=== MATERIAL FOR THIS EXERCISE ===
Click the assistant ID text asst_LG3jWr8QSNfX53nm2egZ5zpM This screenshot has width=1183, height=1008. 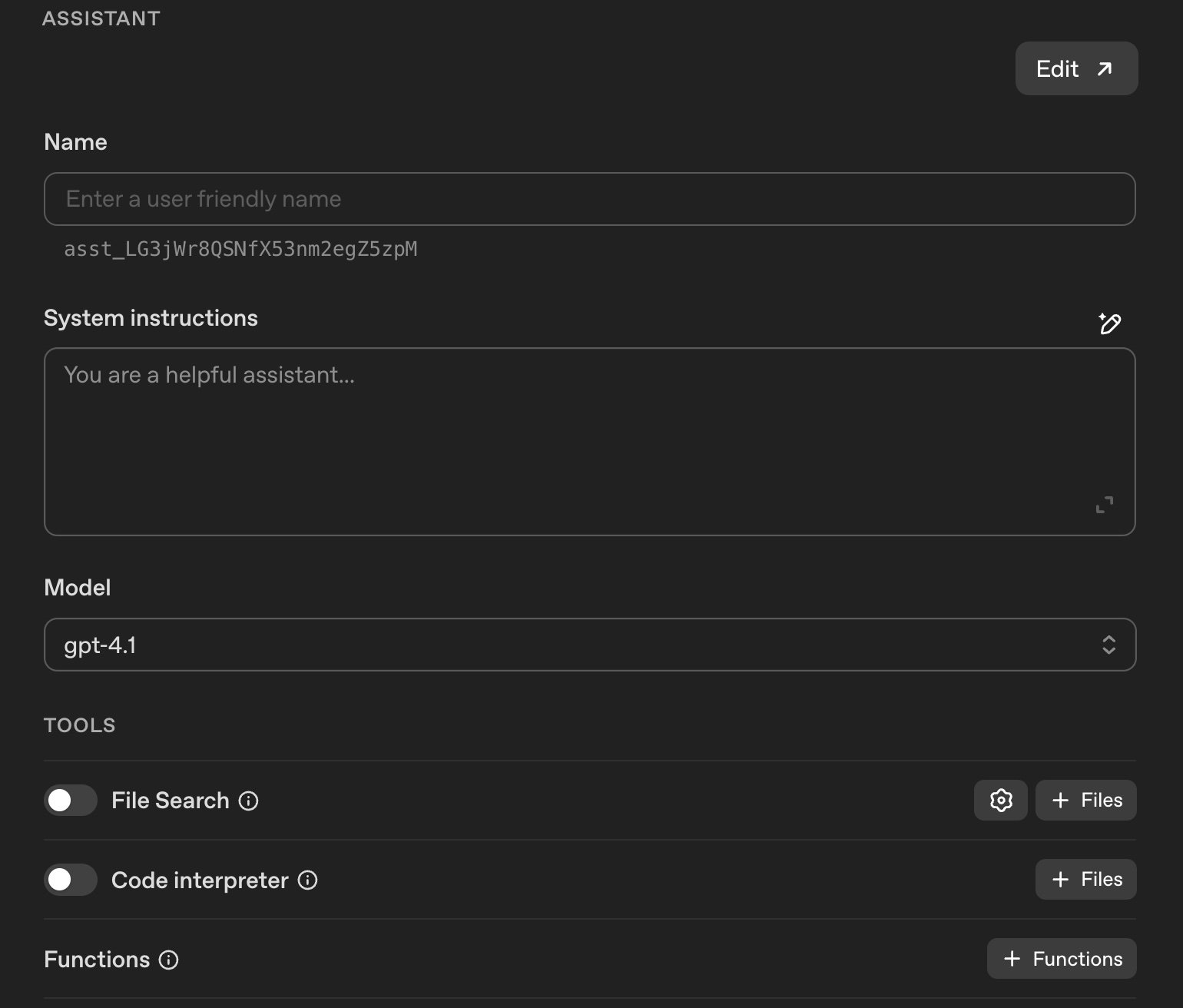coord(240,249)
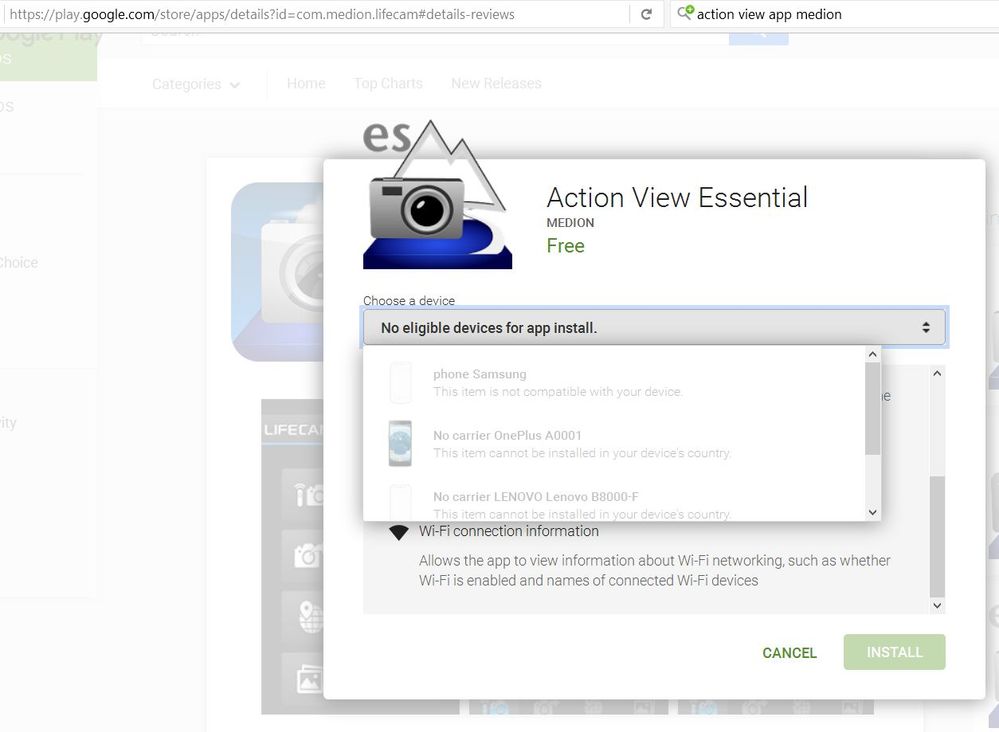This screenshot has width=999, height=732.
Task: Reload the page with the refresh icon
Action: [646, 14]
...
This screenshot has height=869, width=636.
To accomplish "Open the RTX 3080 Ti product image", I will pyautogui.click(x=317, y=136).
...
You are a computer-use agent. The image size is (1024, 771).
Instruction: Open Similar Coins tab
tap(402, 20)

=== TASK STATEMENT ===
Your reply should consist solely of the number of lines above that contain the word "image".

=== TASK OUTPUT ===
2